I don’t want to detail about all the many things that passed through my mind as I was sitting, walking, or lying down in my cabin – they probably aren’t much interesting to anyone but me – but the most revealing aspect of the depth of my experience on retreat came as we left the grounds towards home. It turned out that after four days of meditation, C. and I were so relaxed that we made a two-ferry, long-weekend, six-hour journey with a one-sailing wait trip home to Vancouver without a word of complaint, a feeling of frustration, or a whisper of disappointment. For real. Mind blown.

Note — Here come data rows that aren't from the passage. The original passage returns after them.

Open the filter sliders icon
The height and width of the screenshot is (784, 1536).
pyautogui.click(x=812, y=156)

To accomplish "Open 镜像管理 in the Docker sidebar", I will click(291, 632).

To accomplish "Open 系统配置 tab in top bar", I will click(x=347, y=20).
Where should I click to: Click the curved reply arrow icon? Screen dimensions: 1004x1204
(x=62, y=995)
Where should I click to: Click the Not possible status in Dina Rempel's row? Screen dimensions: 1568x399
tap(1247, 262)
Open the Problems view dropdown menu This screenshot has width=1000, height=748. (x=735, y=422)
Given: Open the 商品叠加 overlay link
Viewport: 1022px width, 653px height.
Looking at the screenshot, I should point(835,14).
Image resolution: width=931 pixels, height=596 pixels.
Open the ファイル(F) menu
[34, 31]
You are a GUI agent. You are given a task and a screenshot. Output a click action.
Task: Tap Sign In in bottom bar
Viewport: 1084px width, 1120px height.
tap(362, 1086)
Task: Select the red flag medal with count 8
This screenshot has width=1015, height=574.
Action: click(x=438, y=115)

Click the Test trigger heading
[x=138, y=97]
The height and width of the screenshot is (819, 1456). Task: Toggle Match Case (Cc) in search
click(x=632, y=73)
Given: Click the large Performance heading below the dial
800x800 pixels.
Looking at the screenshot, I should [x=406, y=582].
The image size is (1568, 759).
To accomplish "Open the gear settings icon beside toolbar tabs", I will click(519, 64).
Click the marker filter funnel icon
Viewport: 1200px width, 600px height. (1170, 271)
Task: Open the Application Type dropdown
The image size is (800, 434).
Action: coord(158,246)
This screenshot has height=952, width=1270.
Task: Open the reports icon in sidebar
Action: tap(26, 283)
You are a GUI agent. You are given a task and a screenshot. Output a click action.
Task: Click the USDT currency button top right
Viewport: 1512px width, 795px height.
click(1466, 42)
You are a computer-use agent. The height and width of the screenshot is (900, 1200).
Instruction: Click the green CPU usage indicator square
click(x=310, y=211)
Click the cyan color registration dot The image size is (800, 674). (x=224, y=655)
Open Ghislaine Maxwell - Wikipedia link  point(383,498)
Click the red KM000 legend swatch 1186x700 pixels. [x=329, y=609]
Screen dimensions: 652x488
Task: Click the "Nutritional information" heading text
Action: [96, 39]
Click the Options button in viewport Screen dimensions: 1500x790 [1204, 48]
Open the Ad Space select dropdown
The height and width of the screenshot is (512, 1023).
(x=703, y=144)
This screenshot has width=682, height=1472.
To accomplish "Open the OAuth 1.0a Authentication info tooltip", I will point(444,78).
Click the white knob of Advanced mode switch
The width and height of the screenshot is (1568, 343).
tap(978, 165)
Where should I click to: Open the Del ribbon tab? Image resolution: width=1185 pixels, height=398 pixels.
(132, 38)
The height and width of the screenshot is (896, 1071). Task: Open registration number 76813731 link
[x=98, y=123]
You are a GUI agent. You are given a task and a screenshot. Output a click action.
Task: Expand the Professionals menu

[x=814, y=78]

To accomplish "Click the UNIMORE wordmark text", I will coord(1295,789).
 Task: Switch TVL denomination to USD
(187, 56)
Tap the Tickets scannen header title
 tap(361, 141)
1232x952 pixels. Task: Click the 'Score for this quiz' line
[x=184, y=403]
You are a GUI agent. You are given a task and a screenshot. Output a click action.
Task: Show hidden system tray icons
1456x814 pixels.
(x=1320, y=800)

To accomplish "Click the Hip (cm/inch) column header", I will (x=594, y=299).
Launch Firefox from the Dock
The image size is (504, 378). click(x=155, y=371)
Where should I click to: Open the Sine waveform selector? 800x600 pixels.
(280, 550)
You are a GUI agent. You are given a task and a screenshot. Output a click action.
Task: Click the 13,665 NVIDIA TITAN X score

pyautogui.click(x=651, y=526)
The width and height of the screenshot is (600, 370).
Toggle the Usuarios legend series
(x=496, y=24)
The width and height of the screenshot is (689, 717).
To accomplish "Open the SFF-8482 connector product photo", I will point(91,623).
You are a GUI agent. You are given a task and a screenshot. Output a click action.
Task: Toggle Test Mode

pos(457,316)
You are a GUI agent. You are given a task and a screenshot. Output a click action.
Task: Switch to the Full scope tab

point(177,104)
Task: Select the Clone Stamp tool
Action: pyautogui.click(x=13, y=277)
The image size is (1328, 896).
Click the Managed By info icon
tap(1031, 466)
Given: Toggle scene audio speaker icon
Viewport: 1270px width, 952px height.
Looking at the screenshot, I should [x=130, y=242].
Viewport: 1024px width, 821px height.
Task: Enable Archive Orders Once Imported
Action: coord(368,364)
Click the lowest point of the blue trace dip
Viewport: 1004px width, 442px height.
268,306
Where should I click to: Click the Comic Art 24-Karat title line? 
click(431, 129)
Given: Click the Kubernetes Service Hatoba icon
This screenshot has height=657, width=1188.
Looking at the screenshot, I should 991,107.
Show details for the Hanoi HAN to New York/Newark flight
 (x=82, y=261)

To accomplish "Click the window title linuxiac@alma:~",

I’m back at work today and still feeling a little of the afterglow (I increased my daily sitting time by 15 minutes this morning and was startled when the timer went off because it seemed like no time at all) but also a bit fragile, a bit afraid of the demands on my attention, the requests I must fulfill. To compensate and to boost my spirits, this afternoon I booked the time off for two weeks of vacation and two more retreats in the next few months (July and November) – things I had planned before this last weekend, and which allowed me to leave retreat a bit more easily. Which means I’m going back, as soon as I can pretty much make it happen, it really was that good – but not in any way I can really describe.